Lucros e preços aumentam e poder de compra diminui

Eugénio Rosa
Eugénio Rosa
Licenciado em economia e doutorado pelo ISEG

Lucros e preços não param de aumentar e o poder de compra dos salários dos trabalhadores dos setores privado e publico continua a diminuir, mas “Mário Centeno não quer aumento de salários” (Mário Centeno, como governador do Banco de Portugal, recebe 17470€/mês, quase o dobro do presidente da República que recebe 8902€/mês)

Neste estudo analiso, utilizando dados oficiais, a justificação dada por Mario Centeno, na entrevista à Rádio Nascença, para afirmar que ” NÃO QUER AUMENTO DE SALARIOS”, mostrando que ela não tem qualquer base técnica consistente e que revela uma profunda insensibilidade social e uma falta de respeito pelo agravamento das condições de vida dos trabalhadores e pensionistas. Aquela afirmação também mostra uma grande ignorância e a incapacidade para analisar as verdadeiras causas da atual escalada de preços no nosso país, que continua em 2023, apesar do governo e seus defensores pretenderem convencer a opinião pública do contrário.

 

Estudo

Lucros e preços não param de aumentar e o poder de compra dos salários dos trabalhadores dos setores privado e publico continua a diminuir, mas “Mário Centeno não quer aumento de salários”

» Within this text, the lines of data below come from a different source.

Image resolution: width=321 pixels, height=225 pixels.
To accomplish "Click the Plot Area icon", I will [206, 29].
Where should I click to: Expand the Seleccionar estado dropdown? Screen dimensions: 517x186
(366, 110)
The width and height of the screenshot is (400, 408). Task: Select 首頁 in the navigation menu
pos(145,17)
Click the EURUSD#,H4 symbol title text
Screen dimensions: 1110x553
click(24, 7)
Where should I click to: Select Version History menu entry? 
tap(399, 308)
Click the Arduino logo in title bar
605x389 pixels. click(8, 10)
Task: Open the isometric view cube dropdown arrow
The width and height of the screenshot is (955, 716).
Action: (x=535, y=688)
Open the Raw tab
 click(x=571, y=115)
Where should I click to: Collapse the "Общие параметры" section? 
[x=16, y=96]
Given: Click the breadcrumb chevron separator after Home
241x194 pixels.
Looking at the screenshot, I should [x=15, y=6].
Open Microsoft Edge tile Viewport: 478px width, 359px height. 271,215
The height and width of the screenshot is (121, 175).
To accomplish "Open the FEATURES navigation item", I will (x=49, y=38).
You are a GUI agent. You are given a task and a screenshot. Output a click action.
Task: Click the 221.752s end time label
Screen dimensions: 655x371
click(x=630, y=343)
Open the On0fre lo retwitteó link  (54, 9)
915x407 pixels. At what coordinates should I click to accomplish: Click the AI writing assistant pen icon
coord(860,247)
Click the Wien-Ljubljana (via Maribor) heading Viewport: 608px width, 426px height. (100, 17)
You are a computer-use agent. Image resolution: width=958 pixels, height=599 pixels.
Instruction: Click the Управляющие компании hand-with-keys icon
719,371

Em 21/3/2023, Mário Centeno, governador do Banco de Portugal, deu uma entrevista à Rádio Renascença que este órgão de comunicação social resumiu com o seguinte título “MARIO CENTENO NÃO QUER AUMENTO DE SALÁRIOS”. E o argumento utilizado por Mário Centeno, segundo a Rádio Renascença, foi textualmente o seguinte: “A subida generalizada dos salários só alimenta o aumento de preços, e porquê? Porque se tivermos dinheiro suficiente para continuar a consumir os preços não vão descer. Com menos dinheiro, haverá um corte no consumo, o que pode obrigar a uma redução de preços. É essa a expectativa”. Para Mário Centeno a única forma de reduzir a atual escalada de preços é empobrecer ainda mais os trabalhadores portugueses, agravando ainda mais as suas condições de vida, generalizando a pobreza e a forme, pois assim reduz-se o consumo, e os preços baixam. Mas esquece-se por ignorância ou deliberadamente de analisar as causas da atual escalada de preços que é muito diferente da que ele certamente aprendeu nos livros de economia que leu. E isto porque a redução drástica do poder de compra dos trabalhadores gera o incumprimento (que já está a suceder a nível do crédito à habitação e ao consumo), reduz o consumo interno, diminui as vendas das empresas, gera mais falências e desemprego, e mais crise

 

A ATUAL ESCALADA DE PREÇOS NÃO SE RESOLVE EMPOBRECENDO AINDA MAIS OS PORTUGUESES COMO DEFENDE MÁRIO CENTENO

A atual escalada de preços tem fundamentalmente duas causas. A primeira causa, resulta de tudo aquilo que o país importa (energia, cereais, produtos alimentares) devido à guerra, mas principalmente por causa das sanções que obrigou os países da U.E., e também o nosso país, a proibir as importações de mercados onde os preços são mais baixos, e a recorrer a mercados com preços mais altos, aumentando a procura nesses países o que determinou aumento de preços, empolados por intermediários (corretores) a que se adicionou custos de transporte mais elevados. É evidente que não é reduzindo ainda mais o consumo dos trabalhadores e pensionistas que se resolve este problema. É preciso ter a coragem de dizer que as sanções alimentam a especulação , causam pobreza e agravam a crise económica e social. É preciso falar verdade aos portugueses. A segunda causa é a de ser uma inflação pelos lucros devido à ausência de fiscalização que o governo só recentemente, devido à pressão popular, tomou medidas que não resolvem o problema, já que são limitadas (até out.2023) e recusa controlar as margens de lucro.

 

A ESCALADA DE PREÇOS RESULTA, EM GRANDE PARTE, DA INFLAÇÃO IMPORTADA CAUSADA PELAS SANÇÕES QUE IMPEDEM O NOSSO PAIS DE ACEDER AOS MERCADOS COM PREÇOS MAIS FAVORÁVEIS

A primeira causa da escalada de preços é a inflação importada como prova o quadro 1.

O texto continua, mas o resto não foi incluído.